In August 2013, one of the oldest providers of free email services had their email system hacked into, and more than a billion accounts were compromised. Yahoo’s ongoing woes with old cybersecurity breaches now totals more than 1.5 billion email accounts hacked in what is believed to be two independent attacks.
The data that was stolen in 2013 is now reportedly up for sale on the Dark Web, the name given to private networks that typically cannot be accessed without special software, configurations or authorizations. It has come to light that the names, phone numbers, backup emails and other data items linked to the hacked accounts have been up for sale since August of this year.
While many sources, including our own site, have attempted to guide Yahoo account holders on what to do to protect their accounts, the problem of data being up for sale continues.
Reports have surfaced about an Eastern European entity that is selling the database wholesale, and three buyers are already known to have paid a whopping $300,000 each for the information.
You can still protect your account by changing your email password to a complex one that would be difficult to crack, but if the information is out there means your account is already compromised.

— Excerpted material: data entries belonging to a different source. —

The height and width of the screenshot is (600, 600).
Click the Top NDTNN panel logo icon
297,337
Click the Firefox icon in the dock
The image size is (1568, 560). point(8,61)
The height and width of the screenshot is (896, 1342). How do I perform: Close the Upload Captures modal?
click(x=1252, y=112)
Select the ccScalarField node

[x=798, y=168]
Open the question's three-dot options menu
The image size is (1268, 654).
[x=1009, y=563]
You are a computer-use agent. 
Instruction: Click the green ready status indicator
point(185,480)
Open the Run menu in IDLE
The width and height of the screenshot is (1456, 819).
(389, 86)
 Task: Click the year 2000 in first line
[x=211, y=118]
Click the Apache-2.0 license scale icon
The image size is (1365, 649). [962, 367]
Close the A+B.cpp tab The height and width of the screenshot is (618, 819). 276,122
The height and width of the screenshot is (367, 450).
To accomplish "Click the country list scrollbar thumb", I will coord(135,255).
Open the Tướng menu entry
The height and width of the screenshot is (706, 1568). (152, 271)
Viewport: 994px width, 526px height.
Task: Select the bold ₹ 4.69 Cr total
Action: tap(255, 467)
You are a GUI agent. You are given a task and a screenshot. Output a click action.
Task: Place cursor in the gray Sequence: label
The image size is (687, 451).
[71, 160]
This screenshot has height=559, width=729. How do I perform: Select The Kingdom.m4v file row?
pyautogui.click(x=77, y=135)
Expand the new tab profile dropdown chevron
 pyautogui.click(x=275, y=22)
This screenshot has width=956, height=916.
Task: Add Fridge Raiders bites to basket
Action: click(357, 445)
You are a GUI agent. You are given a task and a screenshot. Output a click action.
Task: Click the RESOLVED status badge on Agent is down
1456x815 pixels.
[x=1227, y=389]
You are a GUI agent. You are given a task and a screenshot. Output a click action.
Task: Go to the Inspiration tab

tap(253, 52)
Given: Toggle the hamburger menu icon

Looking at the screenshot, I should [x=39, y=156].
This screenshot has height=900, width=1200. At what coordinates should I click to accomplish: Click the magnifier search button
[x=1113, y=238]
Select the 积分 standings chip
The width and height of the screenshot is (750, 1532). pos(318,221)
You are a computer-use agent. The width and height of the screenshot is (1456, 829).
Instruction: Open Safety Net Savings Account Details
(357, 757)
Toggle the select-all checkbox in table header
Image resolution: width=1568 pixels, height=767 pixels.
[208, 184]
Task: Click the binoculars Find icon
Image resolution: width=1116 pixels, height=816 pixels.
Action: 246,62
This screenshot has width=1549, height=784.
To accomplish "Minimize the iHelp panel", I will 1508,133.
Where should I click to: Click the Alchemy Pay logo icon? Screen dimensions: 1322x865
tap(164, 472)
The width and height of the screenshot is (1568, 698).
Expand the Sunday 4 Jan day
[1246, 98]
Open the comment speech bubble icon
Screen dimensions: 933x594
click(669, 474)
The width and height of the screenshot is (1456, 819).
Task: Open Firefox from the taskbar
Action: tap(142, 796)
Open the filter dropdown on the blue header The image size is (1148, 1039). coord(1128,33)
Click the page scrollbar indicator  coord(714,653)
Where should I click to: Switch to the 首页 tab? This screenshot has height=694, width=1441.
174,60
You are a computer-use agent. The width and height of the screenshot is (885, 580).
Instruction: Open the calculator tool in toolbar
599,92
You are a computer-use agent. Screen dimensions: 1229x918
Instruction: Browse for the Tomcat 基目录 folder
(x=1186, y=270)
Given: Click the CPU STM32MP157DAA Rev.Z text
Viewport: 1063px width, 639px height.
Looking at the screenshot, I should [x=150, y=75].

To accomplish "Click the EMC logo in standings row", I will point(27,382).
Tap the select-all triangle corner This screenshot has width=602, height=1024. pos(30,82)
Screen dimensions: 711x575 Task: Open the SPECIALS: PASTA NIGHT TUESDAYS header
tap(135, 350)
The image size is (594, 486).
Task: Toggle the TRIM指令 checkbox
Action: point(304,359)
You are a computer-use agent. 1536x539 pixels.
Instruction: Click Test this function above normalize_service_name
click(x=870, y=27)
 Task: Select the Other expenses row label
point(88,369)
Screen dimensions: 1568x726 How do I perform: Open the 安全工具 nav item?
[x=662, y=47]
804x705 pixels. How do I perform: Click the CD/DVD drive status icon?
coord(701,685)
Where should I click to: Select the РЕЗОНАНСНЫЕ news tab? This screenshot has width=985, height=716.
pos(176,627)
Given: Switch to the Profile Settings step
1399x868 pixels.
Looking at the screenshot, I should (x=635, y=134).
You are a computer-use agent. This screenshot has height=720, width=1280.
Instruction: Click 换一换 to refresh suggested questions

As a next step, you need to exercise caution when opening emails from unknown senders or even well-known companies that should have no reason to email you. The problem is that users have been receiving emails from Yahoo as well, and not all of them are authentic.
So what can the average user do?
In the article linked below, technology expert Chris Foxx from the BBC has explained the necessary steps that need to be taken by anyone who thinks their email accounts may have been hacked into.
Make sure you read the article carefully and follow the outlined steps. It may not safeguard the information that has already been leaked, but it will help you prevent future attacks that prey on your habits as an email and internet user.
If your account was hacked, there’s no guarantee that the information won’t be used to spam your email or steal your identity. But rather than crying over what’s happened or blaming Yahoo for the calamity, your energy is much better spent trying to beef up your personal online security and that of your online assets as soon as possible.